Wednesday, January 04, 2006

Dealing with "What If" and "If Only I Had"

I have been thinking a lot about a post called A little scared by Suzanne on the Diverting Daniel blog. Daniel reminds me a bit of Billy Ray in the picture to the right at 4 years old so full of promise and developing so well.

There are so many unknowns about the future for our complex special needs children. Suzanne was worrying about a lot of the what ifs. For example, what if Daniel is stronger than his Mom as he grows up. Those what if concerns are realistic and I do not wish to make light of them.

It is easy to let ourselves get pressured by the sense that we have to do everything right for our child. Suzanne was saying that she felt even more pressure to find the right programs for Daniel. I was thinking about that during my “soaking thoughts” (hot bath brings out all kinds of thoughts – some are actually good ideas). I remember feeling that kind of pressure to do everything right for Billy Ray when he was little.

I have shared bits and pieces of this story in other posts and in more detail in Parenting Your Complex Child but repeat it here to make the point of today’s blog. Billy Ray came to us at 15 months old diagnosed with Down Syndrome, chronic ear infections and malnutrition. He seemed to bloom in health and developmentally.

One of the things we had to consider was whether to have insurance policies to fund an insurance trust for him in the event we were no longer able to take care of him or to spend the money we would be spending on premiums for things like speech therapy not covered by our insurance company. We strapped ourselves to do bi-weekly speech therapy which was expensive at that point. We did that because at 2-1/2 he seemed to be gaining skills so fast. It seemed likely he could achieve at least a semi independent living program in adulthood.

At 14 years old, Billy Ray, experienced seizures believed to be a medication reaction. What was probably already the dual diagnosis of Down Syndrome and mild Autism became much more serious Autism within a couple of months of those seizures. His speech and behavior changed entirely.
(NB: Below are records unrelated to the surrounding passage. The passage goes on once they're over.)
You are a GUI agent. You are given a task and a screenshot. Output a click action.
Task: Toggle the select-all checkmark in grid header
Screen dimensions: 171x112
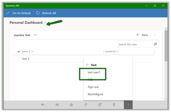pos(19,51)
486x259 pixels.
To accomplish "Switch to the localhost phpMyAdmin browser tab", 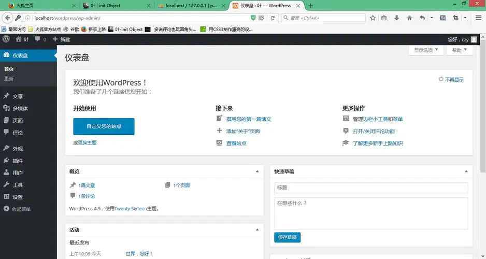I will click(192, 6).
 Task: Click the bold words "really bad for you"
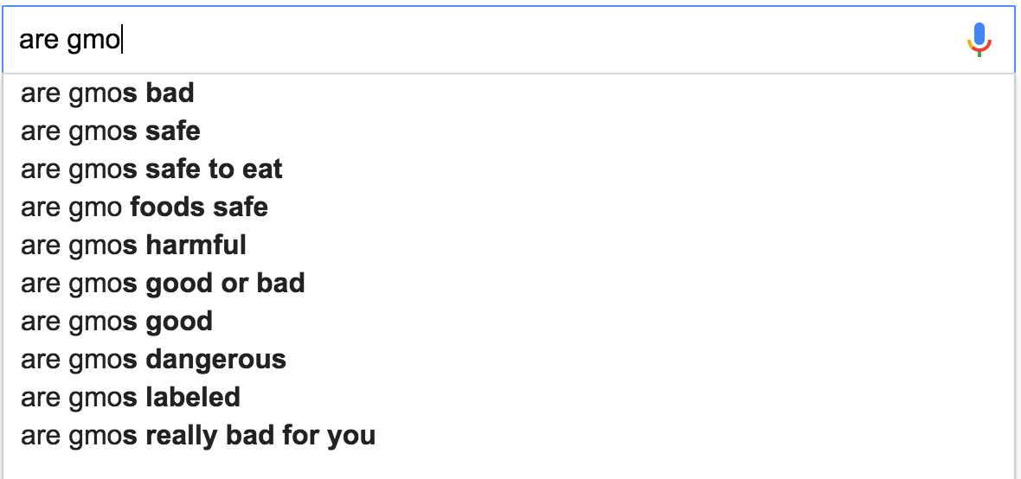[260, 436]
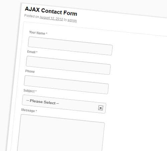The height and width of the screenshot is (151, 167).
Task: Click the Email field label
Action: pyautogui.click(x=31, y=52)
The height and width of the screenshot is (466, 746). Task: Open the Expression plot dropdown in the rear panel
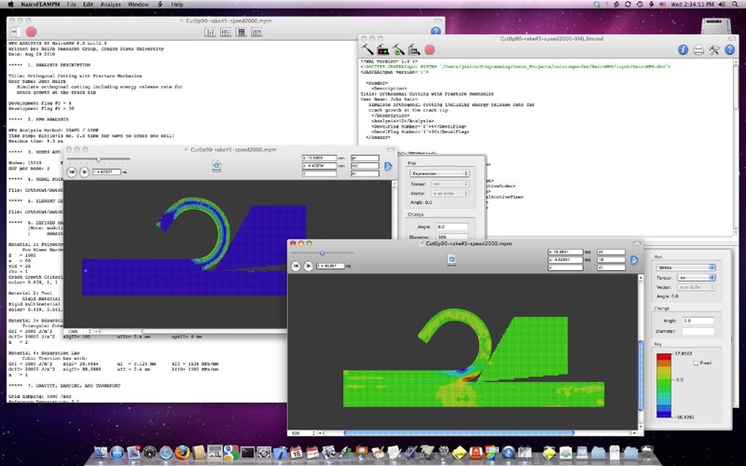[439, 173]
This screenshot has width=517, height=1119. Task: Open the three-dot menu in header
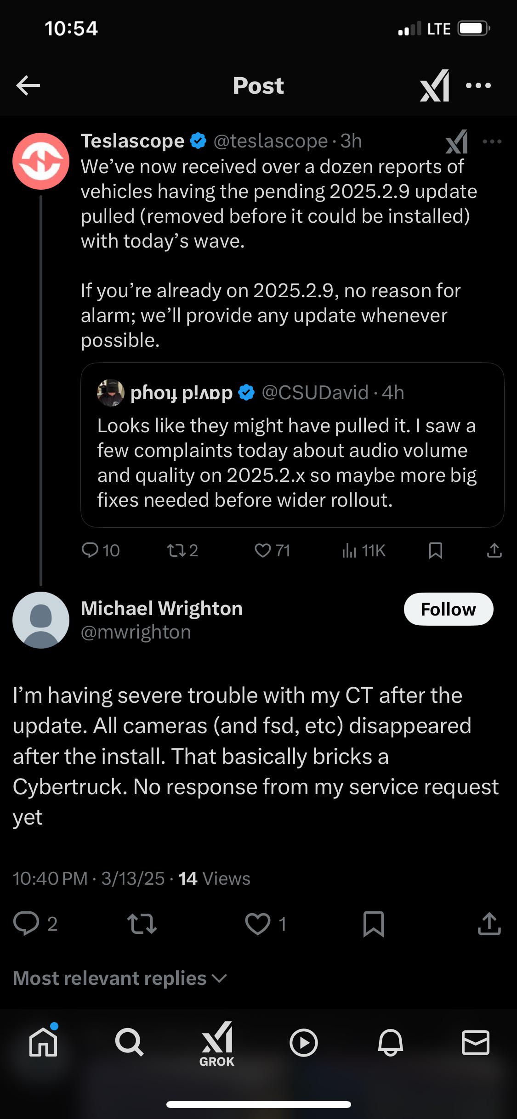click(478, 85)
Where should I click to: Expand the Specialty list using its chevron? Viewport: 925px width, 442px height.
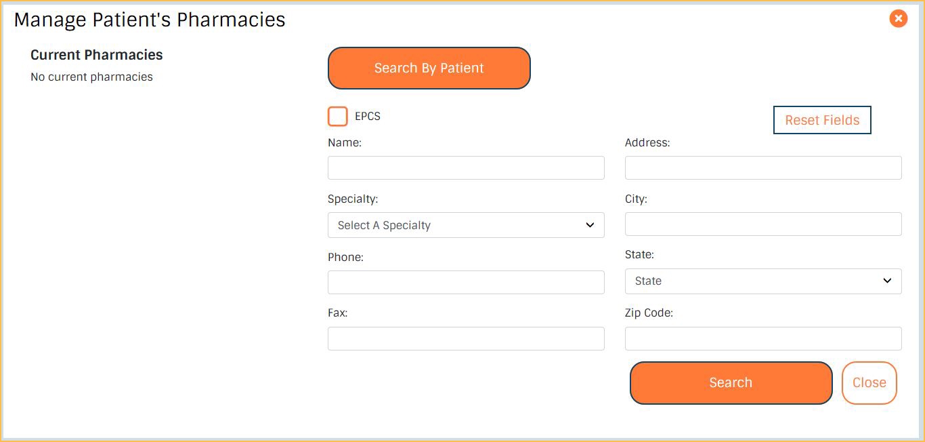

This should not be construed to mean don’t plan ahead and do your best to get your child into programs which seem appropriate based on your current knowledge.

I think it gets back to our discussion the other day of the Serenity Prayer. As you go along with raising your child “change the things you can”. Do what is reasonable now to provide opportunities for him. Don’t push yourself too much to give him every opportunity because what seems important today might change as time goes on. A lot of times the “what ifs” will never show up.

You can do plenty without stressing. For example, you can start transitional planning for adulthood pretty young. In Parenting Your Complex Child there are forms to set goals for transition and to ascertain the skills needed for those goals while your child is still in school so those skills can become IEP goals or you can work on them at home. There will always need to be backup planning and changes made with time. However, it gives you the sense of being prepared.

Besides the “what if” fear there may be the “if only I had not that” regret to deal with. I experienced guilt beyond description for agreeing to use the medication believed to have caused Billy Ray’s seizures. His life has been changed dramatically. I had been hesitant about that drug though nothing supported that fear in the literature. I hesitated for a couple of years then went with recommendations and research that implied my “gut” was crazy this time. It was not!!

To be stuck in guilt over poor choices would negatively impact Billy Ray’s future. It was a struggle to accept the things I could not change but necessary in order to move forward and change what I can to make things work for Billy Ray.

Until tomorrow,
Peggy Lou Morgan
www.parentingyourcomplexchild.com
www.lighthouseparents.com

2 comments:

Mom to Mr. Handsome said...

Great advice! I love the picture of Billy Ray with the big smile. I also think it is really neat that he found an interest in what he wears. Most men could care less! I always look forward to reading how he's doing. Keep up the amazing work Peggy!

Kristin

KCsMom said...

Awwwww, gosh he's got a gorgeous smile!